» **Exercise brief**
Every record below should be repeated exactly, with the pictures left out.

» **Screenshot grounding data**
⁂
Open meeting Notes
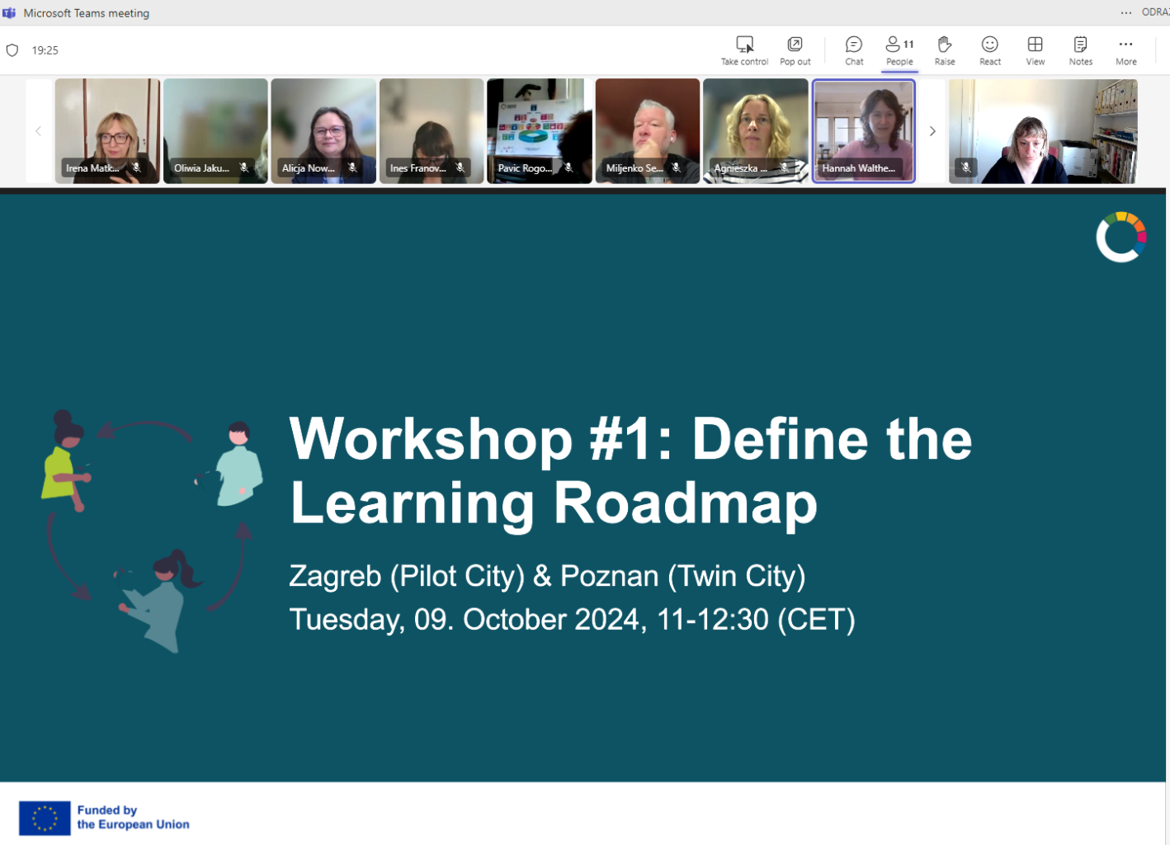1170x845 pixels. click(1080, 45)
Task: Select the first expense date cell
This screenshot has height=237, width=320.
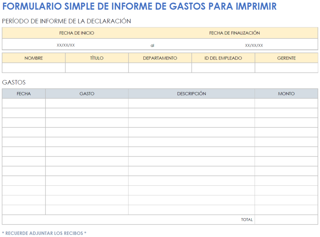Action: point(23,103)
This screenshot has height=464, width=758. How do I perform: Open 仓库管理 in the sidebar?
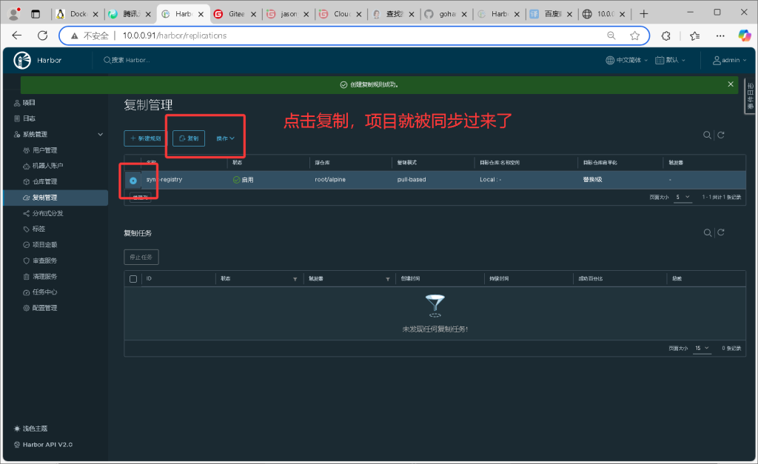pyautogui.click(x=44, y=181)
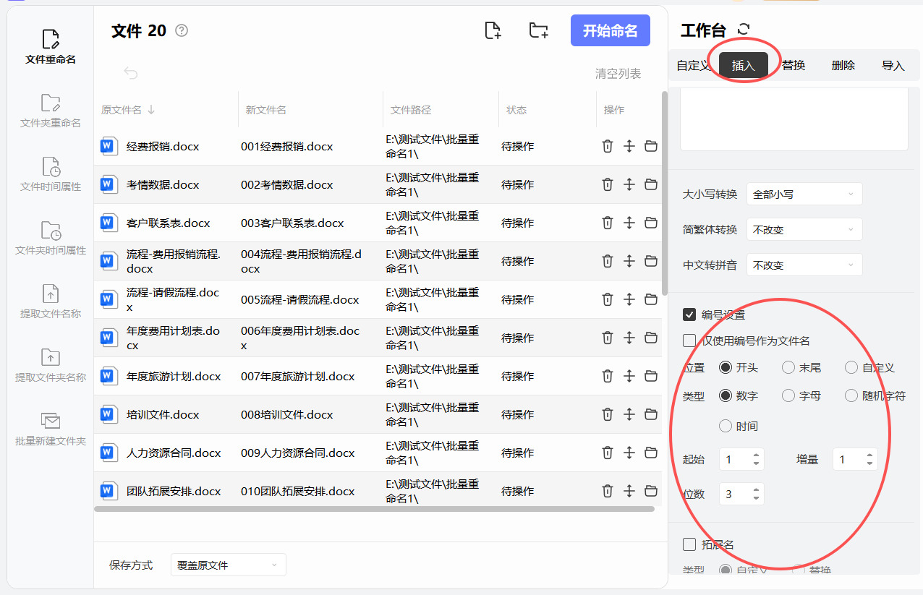This screenshot has width=923, height=595.
Task: Uncheck the 编号设置 checkbox
Action: (x=689, y=314)
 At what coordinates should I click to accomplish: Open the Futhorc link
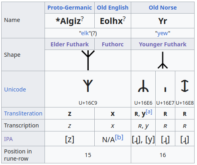tap(113, 44)
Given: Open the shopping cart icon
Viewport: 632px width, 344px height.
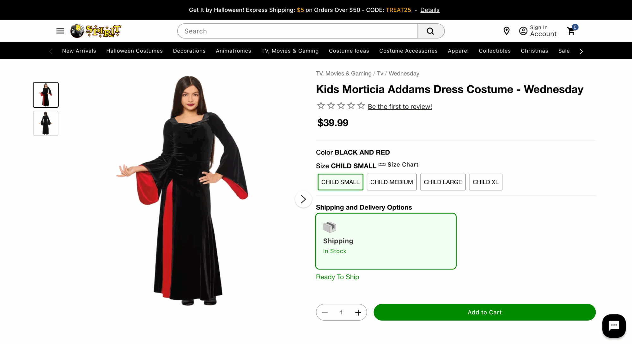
⁂
» **Result**
Open meeting Notes
1170x845 pixels. click(1080, 45)
Task: Select the first expense date cell
This screenshot has height=237, width=320.
Action: point(23,103)
This screenshot has height=464, width=758. How do I perform: Open 仓库管理 in the sidebar?
pyautogui.click(x=44, y=181)
This screenshot has width=923, height=595.
Task: Uncheck the 编号设置 checkbox
Action: (x=689, y=314)
 At what coordinates should I click to accomplish: Open the Futhorc link
tap(113, 44)
Given: Open the shopping cart icon
Viewport: 632px width, 344px height.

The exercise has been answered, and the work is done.